Зарядили дожди, но ее это не беспокоило – она знала, что какой-то урожай в ее душе продолжает зреть, не нужно только торопиться, хлопотать по собственным планам, она наверняка наделает глупостей – она же только и умеет, что вычислять центр тяжести металлоконструкций да заботиться о детях: о Леве, пока он был маленьким, да Изе, издали, когда он снова сделался маленьким. Во время ненастья они с Димой и Сергеем Федоровичем, когда ему становилось одиноко, перед потрескивающим камином играли на версальском столике в домино или в дурака, и ее нисколько не огорчало, что она оказывается дурочкой намного чаще других.

Сергей Федорович иногда оставался ночевать на втором этаже, в любой приглянувшейся ему спальне, – серьезные люди к ним больше не ездили, да и она, кстати, по-прежнему не решалась туда подниматься – у нее был свой Шепетовский Кут.
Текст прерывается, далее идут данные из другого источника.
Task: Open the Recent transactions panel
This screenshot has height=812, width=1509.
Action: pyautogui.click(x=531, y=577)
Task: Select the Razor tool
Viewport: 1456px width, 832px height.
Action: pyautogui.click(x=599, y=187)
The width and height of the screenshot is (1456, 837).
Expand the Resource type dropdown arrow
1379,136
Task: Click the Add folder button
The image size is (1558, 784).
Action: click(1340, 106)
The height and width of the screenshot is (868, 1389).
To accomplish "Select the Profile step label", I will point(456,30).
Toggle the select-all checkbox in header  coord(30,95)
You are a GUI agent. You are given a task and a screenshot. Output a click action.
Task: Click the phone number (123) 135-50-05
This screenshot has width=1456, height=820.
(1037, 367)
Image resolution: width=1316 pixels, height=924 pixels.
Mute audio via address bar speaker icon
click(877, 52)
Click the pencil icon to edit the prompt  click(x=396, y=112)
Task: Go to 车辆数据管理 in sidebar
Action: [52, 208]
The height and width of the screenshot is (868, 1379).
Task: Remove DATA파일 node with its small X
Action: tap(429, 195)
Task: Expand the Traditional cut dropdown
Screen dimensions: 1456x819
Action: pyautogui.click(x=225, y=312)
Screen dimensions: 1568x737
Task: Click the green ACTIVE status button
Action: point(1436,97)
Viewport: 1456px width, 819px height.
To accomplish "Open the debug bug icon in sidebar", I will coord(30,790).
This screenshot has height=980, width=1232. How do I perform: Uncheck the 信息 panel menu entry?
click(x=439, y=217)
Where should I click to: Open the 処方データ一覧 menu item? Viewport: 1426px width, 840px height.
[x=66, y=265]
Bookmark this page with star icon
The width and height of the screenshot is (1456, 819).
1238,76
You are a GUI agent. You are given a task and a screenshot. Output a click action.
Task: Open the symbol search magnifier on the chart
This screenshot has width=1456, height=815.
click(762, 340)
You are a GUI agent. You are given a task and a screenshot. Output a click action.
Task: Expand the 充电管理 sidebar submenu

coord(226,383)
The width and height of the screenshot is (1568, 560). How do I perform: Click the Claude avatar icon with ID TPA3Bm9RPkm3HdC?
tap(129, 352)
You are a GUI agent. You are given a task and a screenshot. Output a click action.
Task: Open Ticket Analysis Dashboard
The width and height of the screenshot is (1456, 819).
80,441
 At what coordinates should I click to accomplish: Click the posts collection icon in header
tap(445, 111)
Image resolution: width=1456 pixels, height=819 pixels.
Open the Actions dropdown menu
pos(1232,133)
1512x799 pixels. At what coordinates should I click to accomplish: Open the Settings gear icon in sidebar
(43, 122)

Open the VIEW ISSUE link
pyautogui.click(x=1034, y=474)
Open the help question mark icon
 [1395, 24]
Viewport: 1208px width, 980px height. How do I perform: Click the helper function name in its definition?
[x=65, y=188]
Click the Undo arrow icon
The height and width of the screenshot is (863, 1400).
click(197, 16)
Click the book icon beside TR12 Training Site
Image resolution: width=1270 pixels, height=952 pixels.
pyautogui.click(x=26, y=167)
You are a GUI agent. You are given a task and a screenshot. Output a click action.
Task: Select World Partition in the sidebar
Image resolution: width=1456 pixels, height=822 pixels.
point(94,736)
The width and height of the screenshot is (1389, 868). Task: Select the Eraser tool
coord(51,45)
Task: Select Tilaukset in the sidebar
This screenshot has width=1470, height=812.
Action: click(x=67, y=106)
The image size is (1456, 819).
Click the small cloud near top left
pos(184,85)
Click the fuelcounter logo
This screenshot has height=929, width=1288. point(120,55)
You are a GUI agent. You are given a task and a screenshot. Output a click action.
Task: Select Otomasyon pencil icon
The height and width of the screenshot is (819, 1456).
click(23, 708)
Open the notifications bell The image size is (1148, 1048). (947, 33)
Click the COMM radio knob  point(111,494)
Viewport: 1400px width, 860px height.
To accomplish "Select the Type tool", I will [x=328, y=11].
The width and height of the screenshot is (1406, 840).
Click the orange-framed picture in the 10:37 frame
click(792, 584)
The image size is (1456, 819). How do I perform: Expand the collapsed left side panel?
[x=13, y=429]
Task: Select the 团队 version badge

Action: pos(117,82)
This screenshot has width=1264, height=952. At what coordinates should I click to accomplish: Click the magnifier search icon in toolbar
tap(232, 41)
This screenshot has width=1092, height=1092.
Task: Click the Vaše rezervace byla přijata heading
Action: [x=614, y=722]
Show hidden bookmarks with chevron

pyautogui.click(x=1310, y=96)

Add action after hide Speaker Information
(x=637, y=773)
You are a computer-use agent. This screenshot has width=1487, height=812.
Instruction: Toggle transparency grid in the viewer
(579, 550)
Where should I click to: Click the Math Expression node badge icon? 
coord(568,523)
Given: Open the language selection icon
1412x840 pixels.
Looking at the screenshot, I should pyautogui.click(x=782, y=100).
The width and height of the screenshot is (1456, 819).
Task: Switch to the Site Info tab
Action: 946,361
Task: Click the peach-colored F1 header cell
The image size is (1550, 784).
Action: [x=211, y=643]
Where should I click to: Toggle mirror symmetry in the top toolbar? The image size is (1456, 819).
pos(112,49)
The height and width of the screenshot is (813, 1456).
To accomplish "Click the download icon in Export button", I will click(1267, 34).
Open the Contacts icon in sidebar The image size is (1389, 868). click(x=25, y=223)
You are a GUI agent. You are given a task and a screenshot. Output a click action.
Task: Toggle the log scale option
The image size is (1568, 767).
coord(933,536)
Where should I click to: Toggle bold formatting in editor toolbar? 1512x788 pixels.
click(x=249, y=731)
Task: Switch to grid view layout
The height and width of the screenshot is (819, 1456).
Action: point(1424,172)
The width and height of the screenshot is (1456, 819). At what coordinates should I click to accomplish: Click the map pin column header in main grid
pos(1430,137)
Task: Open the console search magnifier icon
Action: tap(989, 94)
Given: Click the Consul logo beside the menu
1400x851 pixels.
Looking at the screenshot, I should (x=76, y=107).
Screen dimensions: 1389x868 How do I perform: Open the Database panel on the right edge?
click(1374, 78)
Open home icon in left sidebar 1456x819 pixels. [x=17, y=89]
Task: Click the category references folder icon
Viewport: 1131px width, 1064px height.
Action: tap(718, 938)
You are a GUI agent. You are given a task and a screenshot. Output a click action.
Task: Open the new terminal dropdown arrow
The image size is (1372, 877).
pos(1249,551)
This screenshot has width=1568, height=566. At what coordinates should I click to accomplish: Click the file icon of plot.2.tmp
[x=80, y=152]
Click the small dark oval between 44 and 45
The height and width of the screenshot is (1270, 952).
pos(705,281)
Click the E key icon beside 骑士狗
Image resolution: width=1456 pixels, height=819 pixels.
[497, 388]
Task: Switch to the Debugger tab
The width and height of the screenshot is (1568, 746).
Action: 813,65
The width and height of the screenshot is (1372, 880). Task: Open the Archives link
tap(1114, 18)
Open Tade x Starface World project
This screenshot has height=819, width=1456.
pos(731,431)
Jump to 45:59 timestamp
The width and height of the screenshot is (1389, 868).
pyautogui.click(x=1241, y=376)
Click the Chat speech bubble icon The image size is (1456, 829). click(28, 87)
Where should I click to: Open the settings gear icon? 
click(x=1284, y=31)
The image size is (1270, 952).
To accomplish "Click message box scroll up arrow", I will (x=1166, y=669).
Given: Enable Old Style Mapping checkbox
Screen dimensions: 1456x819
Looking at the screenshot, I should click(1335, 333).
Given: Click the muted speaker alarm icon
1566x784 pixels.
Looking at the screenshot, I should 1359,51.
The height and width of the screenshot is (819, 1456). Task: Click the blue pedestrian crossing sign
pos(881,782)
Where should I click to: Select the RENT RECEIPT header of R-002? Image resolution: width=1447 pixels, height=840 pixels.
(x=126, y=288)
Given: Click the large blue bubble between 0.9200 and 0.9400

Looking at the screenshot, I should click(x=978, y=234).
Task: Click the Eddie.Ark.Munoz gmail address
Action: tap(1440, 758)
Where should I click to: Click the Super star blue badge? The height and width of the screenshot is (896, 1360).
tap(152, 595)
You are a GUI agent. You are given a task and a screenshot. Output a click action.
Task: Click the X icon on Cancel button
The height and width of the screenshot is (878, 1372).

На дорожку она частенько совала Сергею Федоровичу две-три тысячных купюры, и он их понемногу начал принимать без лишних «комплексов», как теперь было принято называть все проявления человеческого достоинства.

Дима, похоже, ревновал, хотя она и его не обижала, – она замечала это по тому, что он никогда не старался подогнать автомобиль поближе к Сергею Федоровичу, разговаривал с ним, не оборачиваясь от руля, не сразу реагировал на его указания, куда его надо подвезти, – иногда буквально требовалось повторить в командном тоне, – но тетя Рая теперь на мужчин не сердилась – она поняла, что имеет дело с детьми.